- What is expected -
Print the records below from the first line through the line containing "Given: Toggle Show", both included, word for word.

◆ ◆ ◆ ◆

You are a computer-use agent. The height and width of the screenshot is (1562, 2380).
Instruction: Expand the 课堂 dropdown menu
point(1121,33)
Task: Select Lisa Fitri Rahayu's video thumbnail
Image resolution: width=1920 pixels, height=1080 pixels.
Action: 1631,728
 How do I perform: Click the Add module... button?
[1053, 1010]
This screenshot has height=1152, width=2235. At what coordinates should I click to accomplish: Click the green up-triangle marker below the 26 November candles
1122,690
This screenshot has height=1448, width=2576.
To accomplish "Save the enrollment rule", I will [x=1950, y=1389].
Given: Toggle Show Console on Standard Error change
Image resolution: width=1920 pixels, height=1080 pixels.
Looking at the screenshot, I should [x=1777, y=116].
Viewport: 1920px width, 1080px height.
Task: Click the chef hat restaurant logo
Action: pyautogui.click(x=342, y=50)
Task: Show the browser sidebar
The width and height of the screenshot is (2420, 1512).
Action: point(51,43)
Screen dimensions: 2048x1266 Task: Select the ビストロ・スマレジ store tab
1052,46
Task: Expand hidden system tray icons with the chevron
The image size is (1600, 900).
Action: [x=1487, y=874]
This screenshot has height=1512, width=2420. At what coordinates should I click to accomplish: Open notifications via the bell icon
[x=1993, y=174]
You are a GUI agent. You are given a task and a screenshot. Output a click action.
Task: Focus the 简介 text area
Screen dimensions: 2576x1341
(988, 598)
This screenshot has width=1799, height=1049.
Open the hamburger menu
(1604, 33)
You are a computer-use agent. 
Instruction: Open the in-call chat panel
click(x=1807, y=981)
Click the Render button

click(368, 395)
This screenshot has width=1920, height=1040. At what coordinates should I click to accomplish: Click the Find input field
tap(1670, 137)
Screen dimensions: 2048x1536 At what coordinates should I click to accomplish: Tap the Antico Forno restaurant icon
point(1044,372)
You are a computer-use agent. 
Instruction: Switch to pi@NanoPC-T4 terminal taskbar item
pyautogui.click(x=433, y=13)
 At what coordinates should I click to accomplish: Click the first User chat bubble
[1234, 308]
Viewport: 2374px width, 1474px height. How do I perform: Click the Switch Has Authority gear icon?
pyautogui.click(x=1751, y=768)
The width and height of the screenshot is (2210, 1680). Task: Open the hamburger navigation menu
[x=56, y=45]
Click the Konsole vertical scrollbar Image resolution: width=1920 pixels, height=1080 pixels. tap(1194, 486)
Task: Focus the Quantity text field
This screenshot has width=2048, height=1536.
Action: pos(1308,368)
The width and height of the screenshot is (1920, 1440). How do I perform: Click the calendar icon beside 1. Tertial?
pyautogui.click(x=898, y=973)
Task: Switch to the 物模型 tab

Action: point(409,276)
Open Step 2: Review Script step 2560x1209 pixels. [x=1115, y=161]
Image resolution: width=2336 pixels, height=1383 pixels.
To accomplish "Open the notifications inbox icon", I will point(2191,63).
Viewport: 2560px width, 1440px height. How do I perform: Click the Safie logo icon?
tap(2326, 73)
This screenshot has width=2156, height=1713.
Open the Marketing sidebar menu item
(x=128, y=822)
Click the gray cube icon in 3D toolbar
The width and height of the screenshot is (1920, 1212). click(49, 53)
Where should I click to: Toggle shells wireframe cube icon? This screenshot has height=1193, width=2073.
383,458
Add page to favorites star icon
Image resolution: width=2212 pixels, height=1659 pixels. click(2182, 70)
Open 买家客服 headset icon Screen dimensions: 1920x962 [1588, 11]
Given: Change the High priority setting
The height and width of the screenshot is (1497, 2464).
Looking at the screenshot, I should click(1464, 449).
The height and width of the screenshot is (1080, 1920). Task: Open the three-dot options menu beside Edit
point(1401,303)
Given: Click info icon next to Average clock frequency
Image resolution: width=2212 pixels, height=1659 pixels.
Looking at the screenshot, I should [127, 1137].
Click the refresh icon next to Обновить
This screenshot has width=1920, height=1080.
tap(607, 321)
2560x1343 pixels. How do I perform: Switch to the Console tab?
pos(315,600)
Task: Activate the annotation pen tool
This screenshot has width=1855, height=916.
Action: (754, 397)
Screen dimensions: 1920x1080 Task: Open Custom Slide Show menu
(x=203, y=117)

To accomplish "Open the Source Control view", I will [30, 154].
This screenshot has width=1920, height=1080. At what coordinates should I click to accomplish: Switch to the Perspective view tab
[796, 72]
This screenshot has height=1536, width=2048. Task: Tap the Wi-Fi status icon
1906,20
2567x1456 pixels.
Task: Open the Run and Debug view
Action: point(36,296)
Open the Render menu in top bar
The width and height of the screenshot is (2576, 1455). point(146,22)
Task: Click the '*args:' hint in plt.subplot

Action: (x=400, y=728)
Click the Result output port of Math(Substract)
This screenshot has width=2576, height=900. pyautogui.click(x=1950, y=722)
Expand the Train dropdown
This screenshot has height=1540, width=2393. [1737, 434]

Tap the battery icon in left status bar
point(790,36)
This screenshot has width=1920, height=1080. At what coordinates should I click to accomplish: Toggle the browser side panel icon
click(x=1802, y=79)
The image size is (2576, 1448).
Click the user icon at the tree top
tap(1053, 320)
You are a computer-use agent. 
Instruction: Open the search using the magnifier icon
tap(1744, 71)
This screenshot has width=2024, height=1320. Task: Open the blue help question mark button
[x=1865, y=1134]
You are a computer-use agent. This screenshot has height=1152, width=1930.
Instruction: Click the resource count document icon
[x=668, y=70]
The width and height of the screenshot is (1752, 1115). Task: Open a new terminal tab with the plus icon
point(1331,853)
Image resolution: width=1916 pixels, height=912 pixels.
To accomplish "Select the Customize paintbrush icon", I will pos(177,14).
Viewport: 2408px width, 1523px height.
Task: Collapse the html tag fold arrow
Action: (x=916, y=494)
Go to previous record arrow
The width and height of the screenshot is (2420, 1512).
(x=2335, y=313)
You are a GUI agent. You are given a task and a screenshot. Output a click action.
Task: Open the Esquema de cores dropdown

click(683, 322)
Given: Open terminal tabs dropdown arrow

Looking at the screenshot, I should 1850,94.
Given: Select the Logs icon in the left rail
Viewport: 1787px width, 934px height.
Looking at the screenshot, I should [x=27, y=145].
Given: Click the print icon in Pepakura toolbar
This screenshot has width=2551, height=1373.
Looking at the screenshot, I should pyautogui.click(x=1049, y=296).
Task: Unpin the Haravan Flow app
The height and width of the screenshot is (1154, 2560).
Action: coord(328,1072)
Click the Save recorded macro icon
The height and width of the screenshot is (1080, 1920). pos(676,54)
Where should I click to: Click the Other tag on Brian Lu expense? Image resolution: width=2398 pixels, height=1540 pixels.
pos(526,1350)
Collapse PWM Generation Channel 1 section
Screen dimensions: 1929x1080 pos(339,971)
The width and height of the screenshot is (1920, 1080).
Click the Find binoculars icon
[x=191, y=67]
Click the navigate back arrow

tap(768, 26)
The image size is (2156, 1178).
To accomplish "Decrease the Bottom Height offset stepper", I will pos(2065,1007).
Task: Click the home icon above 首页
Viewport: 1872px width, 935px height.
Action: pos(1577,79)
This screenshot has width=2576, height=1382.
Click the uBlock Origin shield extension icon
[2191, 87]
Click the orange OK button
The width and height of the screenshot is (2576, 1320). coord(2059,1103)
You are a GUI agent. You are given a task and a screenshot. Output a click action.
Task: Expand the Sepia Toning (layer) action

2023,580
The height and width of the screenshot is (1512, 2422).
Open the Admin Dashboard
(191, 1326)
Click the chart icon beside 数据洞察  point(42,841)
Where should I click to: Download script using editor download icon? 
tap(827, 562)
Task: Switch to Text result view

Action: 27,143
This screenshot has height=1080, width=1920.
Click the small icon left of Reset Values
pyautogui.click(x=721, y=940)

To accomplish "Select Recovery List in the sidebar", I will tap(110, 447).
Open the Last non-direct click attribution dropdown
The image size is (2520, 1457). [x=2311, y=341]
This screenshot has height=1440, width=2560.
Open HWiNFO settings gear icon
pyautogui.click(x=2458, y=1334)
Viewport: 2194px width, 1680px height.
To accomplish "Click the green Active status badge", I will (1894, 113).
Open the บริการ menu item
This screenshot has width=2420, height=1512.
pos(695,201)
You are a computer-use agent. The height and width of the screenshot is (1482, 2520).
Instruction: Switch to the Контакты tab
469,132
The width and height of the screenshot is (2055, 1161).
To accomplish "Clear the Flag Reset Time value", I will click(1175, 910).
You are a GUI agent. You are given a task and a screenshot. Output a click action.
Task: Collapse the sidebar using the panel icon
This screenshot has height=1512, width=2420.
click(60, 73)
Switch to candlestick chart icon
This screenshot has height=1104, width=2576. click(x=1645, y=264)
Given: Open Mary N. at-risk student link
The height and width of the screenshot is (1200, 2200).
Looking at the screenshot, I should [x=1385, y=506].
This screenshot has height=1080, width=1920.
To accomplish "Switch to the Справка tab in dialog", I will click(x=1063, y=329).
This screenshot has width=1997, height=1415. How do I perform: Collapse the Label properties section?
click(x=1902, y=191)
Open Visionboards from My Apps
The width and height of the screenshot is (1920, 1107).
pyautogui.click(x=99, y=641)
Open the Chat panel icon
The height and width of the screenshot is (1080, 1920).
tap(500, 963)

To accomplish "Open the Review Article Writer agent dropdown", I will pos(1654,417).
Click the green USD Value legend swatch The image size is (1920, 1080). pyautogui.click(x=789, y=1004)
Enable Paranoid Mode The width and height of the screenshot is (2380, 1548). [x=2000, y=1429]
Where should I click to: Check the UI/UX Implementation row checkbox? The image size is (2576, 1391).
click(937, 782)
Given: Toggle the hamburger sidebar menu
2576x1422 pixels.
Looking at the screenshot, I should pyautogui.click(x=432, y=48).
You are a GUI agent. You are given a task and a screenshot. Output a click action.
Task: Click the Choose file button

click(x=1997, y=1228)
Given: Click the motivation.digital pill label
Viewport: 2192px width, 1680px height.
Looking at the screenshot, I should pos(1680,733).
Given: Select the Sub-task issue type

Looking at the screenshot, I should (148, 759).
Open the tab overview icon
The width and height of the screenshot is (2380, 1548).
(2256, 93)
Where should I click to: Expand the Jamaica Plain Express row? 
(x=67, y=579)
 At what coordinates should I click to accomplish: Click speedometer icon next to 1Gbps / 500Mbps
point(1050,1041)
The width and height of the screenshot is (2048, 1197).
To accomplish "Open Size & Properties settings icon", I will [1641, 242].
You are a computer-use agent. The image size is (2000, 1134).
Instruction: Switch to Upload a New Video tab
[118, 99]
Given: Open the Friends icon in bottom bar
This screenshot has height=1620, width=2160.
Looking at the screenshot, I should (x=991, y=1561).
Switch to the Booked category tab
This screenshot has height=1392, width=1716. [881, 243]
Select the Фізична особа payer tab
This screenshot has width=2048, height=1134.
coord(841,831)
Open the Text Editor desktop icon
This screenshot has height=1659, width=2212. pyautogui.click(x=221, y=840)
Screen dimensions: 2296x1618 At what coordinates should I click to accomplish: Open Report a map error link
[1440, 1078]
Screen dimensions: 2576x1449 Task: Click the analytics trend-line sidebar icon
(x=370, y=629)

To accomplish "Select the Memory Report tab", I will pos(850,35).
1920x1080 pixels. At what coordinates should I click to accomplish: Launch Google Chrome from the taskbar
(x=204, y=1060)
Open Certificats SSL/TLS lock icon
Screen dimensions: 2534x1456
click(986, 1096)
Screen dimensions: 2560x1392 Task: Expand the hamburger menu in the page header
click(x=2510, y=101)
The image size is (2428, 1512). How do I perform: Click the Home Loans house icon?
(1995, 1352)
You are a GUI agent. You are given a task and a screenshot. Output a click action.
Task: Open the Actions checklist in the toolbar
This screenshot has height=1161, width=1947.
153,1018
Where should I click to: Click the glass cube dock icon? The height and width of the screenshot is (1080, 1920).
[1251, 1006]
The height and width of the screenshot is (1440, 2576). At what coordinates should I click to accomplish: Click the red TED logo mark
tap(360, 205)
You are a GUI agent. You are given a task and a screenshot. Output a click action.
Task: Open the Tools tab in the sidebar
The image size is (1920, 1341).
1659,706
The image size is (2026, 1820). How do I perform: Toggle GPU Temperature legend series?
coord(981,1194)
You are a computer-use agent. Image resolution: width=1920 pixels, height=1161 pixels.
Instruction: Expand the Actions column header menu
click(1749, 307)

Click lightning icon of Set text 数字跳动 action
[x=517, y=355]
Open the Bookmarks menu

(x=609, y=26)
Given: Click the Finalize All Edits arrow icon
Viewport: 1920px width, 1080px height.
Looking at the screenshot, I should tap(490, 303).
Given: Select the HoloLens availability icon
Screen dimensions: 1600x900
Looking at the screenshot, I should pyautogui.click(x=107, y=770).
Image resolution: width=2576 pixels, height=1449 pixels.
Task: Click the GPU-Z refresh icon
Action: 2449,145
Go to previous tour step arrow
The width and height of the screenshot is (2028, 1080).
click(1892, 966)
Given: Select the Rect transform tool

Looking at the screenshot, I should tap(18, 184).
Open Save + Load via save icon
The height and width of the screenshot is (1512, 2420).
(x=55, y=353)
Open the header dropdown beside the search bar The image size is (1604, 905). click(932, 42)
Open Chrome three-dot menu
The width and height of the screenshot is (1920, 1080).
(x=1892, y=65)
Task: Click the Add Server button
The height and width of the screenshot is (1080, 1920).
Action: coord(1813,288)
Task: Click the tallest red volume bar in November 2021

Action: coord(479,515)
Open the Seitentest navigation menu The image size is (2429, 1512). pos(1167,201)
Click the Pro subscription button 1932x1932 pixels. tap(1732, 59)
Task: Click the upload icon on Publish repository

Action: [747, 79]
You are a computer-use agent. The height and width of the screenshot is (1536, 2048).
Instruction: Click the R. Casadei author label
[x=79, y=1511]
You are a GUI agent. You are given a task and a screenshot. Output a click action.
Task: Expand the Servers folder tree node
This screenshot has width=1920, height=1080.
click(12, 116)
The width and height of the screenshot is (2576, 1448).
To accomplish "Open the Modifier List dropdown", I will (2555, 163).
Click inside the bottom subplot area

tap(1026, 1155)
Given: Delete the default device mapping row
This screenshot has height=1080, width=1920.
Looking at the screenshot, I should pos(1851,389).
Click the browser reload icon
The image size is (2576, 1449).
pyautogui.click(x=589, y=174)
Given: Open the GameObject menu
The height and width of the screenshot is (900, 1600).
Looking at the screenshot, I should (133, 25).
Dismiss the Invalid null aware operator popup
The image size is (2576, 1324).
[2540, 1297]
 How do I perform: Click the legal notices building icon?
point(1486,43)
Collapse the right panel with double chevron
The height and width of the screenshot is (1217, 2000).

◆ ◆ ◆ ◆

- Your response -
You are a computer-use agent. The height and width of the screenshot is (1562, 2380).
Instruction: Expand the 课堂 dropdown menu
point(1121,33)
Task: Select Lisa Fitri Rahayu's video thumbnail
Image resolution: width=1920 pixels, height=1080 pixels.
Action: 1631,728
 How do I perform: Click the Add module... button?
[1053, 1010]
This screenshot has height=1152, width=2235. At what coordinates should I click to accomplish: Click the green up-triangle marker below the 26 November candles
1122,690
This screenshot has height=1448, width=2576.
To accomplish "Save the enrollment rule", I will [x=1950, y=1389].
Given: Toggle Show Console on Standard Error change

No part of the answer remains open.